Groep A: Ineenstorting van toevlucht – Teken: ‘True refuge.’
Groep B: Buitenwereld – Teken: ‘earth ... sky’ naast elkaar of apart.
Groep C: Lichaam blootgesteld – Teken: ‘little body.’
Groep D: Toevlucht vergeten – Teken: ‘all gone from mind.’
Groep E: Verleden en toekomst ontkend – Teken: ‘never’
Groep F: Verleden en toekomst bevestigd – Teken: toekomende tijd

Beckett schreef elk van de zestig zinnen op een stukje papier, stopte de papiertjes in een doos, haalde ze er één voor één uit in willekeurige volgorde. Dat deed hij twee keer na elkaar zodat hij de volgorde had van de 120 zinnen. Vervolgens schreef hij de nummers 3, 5 en 7 op telkens 4, en de nummers 4 en 6 op telkens 6 papiertjes, die hij weer als in een loterij willekeurig trok. Met die nummers deelde hij de 120 zinnen op in 2 x 12 paragrafen van minimum 3 en maximum 7 zinnen. De arbitraire manier waarop de mens de tijd structureert (12 maanden in een jaar, 7 dagen in de week, 24 uren in een dag, 60 minuten in een uur, enz.), was daarmee – zonder er expliciet op te wijzen – in de structuur van de tekst verwerkt. 

Heel deze operatie heeft Beckett uitgevoerd met Franse zinnen: de 60 x 2 zinnen van de tekst Sans (1969). In het eindresultaat is – behalve de opvallend talrijke herhalingen – nauwelijks iets van de ingewikkelde tekstgenese te merken. Toen Beckett deze korte tekst naar het Engels vertaalde, had hij gewoon het Franse eindproduct in het Engels kunnen omzetten. Dat heeft hij niet gedaan. Hij reduceerde de tekst eerst tot de zestig zinnen, onderverdeeld in hun oorspronkelijke (6 x 10) ‘statement groups’. Die vertaalde hij in het Engels en paste hij vervolgens in het montageschema van de Franse tekst.

• **Werkinstructies**
- A) Vat de tekst over Becketts werkwijze bij Sans samen in twee zinnen.
- B) Schrijf alsjeblieft verder vanaf het punt waar de tekst over Becketts werkwijze bij Sans ophoudt.

• **De gegevens**
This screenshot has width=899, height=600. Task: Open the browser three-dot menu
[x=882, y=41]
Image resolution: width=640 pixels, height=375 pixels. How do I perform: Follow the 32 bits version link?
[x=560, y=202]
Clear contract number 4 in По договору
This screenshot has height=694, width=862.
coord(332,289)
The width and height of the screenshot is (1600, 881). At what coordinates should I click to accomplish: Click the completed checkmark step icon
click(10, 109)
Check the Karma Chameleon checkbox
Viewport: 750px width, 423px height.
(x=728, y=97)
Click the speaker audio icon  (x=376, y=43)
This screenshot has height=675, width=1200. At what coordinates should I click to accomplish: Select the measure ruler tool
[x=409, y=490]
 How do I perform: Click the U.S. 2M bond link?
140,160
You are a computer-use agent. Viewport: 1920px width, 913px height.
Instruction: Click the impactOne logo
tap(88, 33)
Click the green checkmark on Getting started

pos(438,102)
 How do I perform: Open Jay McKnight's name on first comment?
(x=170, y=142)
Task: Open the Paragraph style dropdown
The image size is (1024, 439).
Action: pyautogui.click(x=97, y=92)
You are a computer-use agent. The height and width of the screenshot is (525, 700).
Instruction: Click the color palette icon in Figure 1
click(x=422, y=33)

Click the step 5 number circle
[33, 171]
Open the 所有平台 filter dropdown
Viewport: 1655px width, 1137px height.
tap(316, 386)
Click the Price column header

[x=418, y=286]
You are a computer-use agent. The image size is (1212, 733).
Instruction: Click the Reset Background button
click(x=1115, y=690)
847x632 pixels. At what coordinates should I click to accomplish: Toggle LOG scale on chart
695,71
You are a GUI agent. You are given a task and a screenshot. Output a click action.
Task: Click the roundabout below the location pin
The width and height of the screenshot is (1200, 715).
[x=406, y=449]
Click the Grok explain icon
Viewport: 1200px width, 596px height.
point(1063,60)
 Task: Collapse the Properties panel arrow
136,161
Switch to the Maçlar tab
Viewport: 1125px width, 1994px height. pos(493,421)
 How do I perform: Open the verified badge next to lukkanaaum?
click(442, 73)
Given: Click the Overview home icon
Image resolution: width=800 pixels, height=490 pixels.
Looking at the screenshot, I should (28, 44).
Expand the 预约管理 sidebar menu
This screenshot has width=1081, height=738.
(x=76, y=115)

• **Verwachte uitvoer**
- A) Beckett trok zestig zinnen, die in zes groepen met elk een eigen teken waren ingedeeld, twee keer willekeurig uit een doos en verdeelde de zo verkregen 120 zinnen met eveneens getrokken nummers over 2 x 12 paragrafen van drie tot zeven zinnen, waardoor de willekeurige menselijke tijdsindeling in de structuur van de tekst verwerkt zat. Dat deed hij met de Franse zinnen van Sans (1969), en voor de Engelse vertaling bracht hij de tekst eerst terug tot de zestig zinnen in hun oorspronkelijke groepen, vertaalde die en paste ze in het montageschema van de Franse tekst.

- B)
Het merkwaardigste verschil tussen beide versies zit in de titel. In Lessness vertaalt Beckett het woordpaar ‘sans fin’ meestal door ‘endlessness’. Dat impliceert dat de titel Lessness wellicht best als Loosheid wordt vertaald, met de connotatie van gebrek, zoals in Sans. Toch blijft het Engels dubbelzinniger. ‘Loos’ is geen comparatief zoals het Engelse ‘less’. Lessness kan verwijzen naar een toestand ‘zonder’ (Sans) om het even wat, maar net zo goed naar een veel complexere paradox: enerzijds de suggestie van een onveranderlijk abstract begrip (-ness), anderzijds een voortdurende beweging naar minder (less) dan die ‘(...)-loze’ toestand. De Engelse titel drukt veel beter de complexiteit uit van Becketts verlangen om de vluchtigheid vast te leggen en het besef dat dit nooit zal lukken. Elke poging om ‘tijdloosheid’ te bereiken faalt; de component ‘tijd’ vliet en het enige wat achterblijft is ‘-loosheid’. Hetzelfde geldt voor het begrip ‘betekenisloosheid’, een onbereikbare conditie waarin woorden louter vorm zouden zijn, zonder betekenis. Vertalingen kunnen deze staat weliswaar niet bereiken, maar volgens Paul de Man wijzen ze wel in die richting: ‘They read the original from the perspective of a pure language (reine Sprache), a language that would be entirely freed of the illusion of meaning – pure form if you want’ (84). Uiteraard is het net zo goed een illusie te denken dat die pure, betekenisloze vorm te bereiken zou zijn.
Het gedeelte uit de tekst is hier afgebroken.